Page:
◇ ◇ ◇

1. ## Geometric sequence problem

"Given $a_{n} = 5, r = \frac{1}{2}$, and $S_{n} = 155$ for a geometric sequence, find $a_{1}$ and $n.$"

Using the formulas $a_{n} = a_{1}(r)^{n-1}$ and $S_{n} = \frac{a_{1} (1- r^{n})}{1 - r}$, I start with these two equations:

$5 = a_{1}\frac{1}{2}^{n-1}$ and

$155 = \frac{a_{1}(1 - \frac{1}{2}^{n})}{1 - \frac{1}{2}}$

Simplifying each for $a_{1}$, I get

$a_{1} = \frac{5}{\frac{1}{2}^{n-1}}$ and

$a_{1} = \frac{155}{2(1 - \frac{1}{2}^{n})}$

Therefore,

$\frac{5}{\frac{1}{2}^{n-1}} = \frac{155}{2(1 - \frac{1}{2}^{n})}$

I'm stuck at this point... how do I finish simplifying this equation? I'm guessing it'll involve logs... Any help would be greatly appreciated.

2. Originally Posted by earachefl
"Given $a_{n} = 5, r = \frac{1}{2}$, and $S_{n} = 155$ for a geometric sequence, find $a_{1}$ and $n.$"

Using the formulas $a_{n} = a_{1}(r)^{n-1}$ and $S_{n} = \frac{a_{1} (1- r^{n})}{1 - r}$, I start with these two equations:

$5 = a_{1}\frac{1}{2}^{n-1}$ and

$155 = \frac{a_{1}(1 - \frac{1}{2}^{n})}{1 - \frac{1}{2}}$

Simplifying each for $a_{1}$, I get

$a_{1} = \frac{5}{\frac{1}{2}^{n-1}}$ and

$a_{1} = \frac{155}{2(1 - \frac{1}{2}^{n})}$

Therefore,

$\frac{5}{\frac{1}{2}^{n-1}} = \frac{155}{2(1 - \frac{1}{2}^{n})}$

I'm stuck at this point... how do I finish simplifying this equation? I'm guessing it'll involve logs... Any help would be greatly appreciated.
no logarithms needed here, just some "simple" simplification

you seem to be on the money so far. i will restart the problem though. you way is fine, but it seems having the halves around was confusing you. i will rewrite the problem using powers of 2, not 1/2

$a_n = 5, r = \frac 12, \mbox{ and } S_n = 155$

$a_n = ar^{n - 1}$

$\Rightarrow 5 = a \left( \frac 12 \right)^{n - 1} = a \cdot 2^{1 - n}$

$\Rightarrow a = 5 \cdot 2^{n - 1}$ ....................(1)

$S_n = \frac {a \left( 1 - r^n \right)}{1 - r}$

$\Rightarrow 155 = \frac {a \left( 1 - 2^{-n} \right)}{\frac 12}$

$\Rightarrow \frac {155}2 = a \left( 1 - 2^{-n} \right)$

$\Rightarrow a = \frac {155}{2 - 2^{1 - n}}$ .....................(2)

◇ ◇ ◇

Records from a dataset
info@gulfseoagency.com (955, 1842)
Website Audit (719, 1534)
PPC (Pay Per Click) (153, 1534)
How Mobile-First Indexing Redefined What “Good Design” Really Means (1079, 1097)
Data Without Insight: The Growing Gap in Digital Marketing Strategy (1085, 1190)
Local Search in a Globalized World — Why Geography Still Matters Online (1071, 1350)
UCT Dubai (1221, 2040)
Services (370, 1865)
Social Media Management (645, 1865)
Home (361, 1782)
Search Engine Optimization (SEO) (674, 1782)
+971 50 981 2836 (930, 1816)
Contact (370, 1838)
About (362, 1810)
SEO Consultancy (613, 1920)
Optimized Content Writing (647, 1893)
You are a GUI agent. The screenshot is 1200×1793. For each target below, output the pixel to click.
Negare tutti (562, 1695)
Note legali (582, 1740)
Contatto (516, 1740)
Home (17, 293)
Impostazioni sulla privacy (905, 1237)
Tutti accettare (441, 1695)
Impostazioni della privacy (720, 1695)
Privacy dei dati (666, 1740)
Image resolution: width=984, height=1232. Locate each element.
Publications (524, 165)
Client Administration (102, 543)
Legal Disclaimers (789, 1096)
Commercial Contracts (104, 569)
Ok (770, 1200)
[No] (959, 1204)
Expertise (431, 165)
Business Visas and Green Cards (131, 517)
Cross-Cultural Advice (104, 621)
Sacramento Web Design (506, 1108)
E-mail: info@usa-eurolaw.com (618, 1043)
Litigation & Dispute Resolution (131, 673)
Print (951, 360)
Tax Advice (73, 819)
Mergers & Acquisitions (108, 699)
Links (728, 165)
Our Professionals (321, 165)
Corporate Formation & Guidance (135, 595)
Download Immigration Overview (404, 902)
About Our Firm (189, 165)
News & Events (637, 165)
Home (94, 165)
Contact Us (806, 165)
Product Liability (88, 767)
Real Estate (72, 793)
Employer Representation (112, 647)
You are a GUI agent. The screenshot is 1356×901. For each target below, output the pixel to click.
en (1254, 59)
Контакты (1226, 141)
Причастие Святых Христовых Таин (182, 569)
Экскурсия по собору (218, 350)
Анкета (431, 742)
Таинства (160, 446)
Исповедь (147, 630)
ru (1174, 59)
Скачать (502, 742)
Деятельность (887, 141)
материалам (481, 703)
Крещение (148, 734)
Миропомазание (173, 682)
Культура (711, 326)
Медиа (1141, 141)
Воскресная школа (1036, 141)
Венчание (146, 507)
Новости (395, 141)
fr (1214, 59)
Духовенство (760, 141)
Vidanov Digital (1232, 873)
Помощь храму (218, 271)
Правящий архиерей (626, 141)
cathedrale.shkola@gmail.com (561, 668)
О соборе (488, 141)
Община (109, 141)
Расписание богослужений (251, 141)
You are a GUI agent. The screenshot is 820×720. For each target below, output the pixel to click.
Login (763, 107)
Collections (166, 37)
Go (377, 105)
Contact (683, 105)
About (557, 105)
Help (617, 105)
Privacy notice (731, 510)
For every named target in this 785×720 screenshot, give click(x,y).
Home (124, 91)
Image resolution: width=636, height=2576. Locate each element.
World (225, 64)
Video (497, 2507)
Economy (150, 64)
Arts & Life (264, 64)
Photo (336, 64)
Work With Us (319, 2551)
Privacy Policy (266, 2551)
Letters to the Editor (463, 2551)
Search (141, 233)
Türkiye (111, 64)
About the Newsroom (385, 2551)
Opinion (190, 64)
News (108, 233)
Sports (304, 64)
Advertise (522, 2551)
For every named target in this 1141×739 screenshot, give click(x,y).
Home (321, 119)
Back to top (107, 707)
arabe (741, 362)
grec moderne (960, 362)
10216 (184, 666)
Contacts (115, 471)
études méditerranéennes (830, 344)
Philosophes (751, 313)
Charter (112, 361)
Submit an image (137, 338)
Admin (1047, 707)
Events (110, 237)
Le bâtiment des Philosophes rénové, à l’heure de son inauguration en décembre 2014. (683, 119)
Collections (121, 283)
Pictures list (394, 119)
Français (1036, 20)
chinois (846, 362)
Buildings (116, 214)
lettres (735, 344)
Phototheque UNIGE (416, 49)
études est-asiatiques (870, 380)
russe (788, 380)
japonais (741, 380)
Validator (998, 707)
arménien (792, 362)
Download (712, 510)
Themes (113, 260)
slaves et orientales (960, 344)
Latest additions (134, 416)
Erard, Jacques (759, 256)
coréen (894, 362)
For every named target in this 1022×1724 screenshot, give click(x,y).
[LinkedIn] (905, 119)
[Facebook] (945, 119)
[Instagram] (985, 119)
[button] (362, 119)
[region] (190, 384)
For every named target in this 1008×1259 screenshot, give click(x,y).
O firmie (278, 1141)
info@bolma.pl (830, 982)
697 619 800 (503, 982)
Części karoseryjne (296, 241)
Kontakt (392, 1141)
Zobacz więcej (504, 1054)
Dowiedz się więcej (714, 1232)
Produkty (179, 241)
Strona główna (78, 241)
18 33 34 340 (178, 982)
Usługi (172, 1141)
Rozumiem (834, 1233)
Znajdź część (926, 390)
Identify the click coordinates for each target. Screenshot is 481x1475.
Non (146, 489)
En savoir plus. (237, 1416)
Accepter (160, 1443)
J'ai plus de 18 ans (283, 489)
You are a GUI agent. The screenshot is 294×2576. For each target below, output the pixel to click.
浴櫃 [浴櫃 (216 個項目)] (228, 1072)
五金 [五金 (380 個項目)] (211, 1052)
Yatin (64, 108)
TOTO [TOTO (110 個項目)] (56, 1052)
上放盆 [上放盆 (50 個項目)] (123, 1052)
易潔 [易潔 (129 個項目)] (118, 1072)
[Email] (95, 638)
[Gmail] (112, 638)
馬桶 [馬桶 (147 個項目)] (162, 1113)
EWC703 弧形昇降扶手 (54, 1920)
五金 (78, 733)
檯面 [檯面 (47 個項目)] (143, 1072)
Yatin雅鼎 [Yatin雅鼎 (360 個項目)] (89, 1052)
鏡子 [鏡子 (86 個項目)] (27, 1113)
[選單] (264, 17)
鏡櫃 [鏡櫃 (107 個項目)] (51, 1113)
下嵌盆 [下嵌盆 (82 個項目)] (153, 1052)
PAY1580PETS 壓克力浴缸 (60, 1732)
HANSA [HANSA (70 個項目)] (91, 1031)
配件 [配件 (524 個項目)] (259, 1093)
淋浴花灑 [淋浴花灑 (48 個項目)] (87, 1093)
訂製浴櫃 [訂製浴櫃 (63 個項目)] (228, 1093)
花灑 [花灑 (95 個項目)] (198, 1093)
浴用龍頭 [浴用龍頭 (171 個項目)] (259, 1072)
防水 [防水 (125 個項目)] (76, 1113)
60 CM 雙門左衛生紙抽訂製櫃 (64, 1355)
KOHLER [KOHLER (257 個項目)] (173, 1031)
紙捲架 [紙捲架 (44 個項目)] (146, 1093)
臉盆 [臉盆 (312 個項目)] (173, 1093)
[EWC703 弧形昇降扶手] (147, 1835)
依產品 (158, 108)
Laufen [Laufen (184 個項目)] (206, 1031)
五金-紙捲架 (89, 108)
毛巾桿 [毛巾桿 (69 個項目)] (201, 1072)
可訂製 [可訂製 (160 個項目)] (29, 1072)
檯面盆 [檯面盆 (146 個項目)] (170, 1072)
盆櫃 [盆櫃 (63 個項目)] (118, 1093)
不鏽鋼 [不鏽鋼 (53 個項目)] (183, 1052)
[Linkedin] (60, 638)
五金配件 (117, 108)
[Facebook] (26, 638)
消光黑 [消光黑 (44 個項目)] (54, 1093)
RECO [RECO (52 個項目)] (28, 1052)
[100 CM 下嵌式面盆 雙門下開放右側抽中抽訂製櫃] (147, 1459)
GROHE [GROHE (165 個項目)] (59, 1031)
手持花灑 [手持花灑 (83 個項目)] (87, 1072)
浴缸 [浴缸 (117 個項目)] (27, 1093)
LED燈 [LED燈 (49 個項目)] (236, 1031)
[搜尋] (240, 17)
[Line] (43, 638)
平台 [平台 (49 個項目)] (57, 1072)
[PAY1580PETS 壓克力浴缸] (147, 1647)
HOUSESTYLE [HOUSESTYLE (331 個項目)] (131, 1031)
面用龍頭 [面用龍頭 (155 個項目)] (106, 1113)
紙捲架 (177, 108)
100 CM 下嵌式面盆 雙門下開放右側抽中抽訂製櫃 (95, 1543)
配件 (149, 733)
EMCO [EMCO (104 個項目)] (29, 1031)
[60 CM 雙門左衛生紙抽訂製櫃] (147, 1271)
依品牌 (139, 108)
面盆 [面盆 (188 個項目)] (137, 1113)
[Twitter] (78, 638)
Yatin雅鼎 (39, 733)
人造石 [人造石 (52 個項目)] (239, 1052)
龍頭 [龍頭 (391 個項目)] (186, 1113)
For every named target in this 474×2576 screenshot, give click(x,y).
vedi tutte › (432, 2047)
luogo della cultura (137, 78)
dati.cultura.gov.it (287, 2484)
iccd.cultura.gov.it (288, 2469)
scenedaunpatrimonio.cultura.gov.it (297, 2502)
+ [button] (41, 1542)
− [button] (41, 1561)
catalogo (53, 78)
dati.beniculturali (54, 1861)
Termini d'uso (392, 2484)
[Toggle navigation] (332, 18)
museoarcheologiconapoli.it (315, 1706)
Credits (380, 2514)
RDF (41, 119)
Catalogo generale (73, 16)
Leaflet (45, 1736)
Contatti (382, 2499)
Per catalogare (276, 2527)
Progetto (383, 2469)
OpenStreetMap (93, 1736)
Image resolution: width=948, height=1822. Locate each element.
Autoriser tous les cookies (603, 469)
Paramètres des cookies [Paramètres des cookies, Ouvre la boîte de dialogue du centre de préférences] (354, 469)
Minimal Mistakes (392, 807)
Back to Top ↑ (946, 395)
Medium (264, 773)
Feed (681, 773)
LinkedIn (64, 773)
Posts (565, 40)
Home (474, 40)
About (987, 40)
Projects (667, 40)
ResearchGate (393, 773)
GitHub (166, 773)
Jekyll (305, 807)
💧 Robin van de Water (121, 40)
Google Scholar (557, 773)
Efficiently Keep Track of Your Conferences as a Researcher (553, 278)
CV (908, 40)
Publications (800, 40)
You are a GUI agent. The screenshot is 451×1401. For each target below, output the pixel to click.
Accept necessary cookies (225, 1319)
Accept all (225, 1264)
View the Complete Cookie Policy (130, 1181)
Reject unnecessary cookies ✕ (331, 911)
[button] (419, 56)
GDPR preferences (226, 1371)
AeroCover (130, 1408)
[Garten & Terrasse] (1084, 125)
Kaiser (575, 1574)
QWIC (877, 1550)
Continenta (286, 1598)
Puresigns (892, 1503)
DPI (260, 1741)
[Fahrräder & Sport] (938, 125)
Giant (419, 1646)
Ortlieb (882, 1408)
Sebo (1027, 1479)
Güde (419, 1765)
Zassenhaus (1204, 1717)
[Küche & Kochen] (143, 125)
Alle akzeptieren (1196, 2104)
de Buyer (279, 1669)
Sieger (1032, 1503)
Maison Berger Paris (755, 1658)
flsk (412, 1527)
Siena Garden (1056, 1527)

◇ ◇ ◇

Required task: In the geometric sequence thread, please say what powers the reply uses when it rewrites the problem. The entries are separate material and are not part of the thread.

Response below: Powers of 2 rather than powers of 1/2.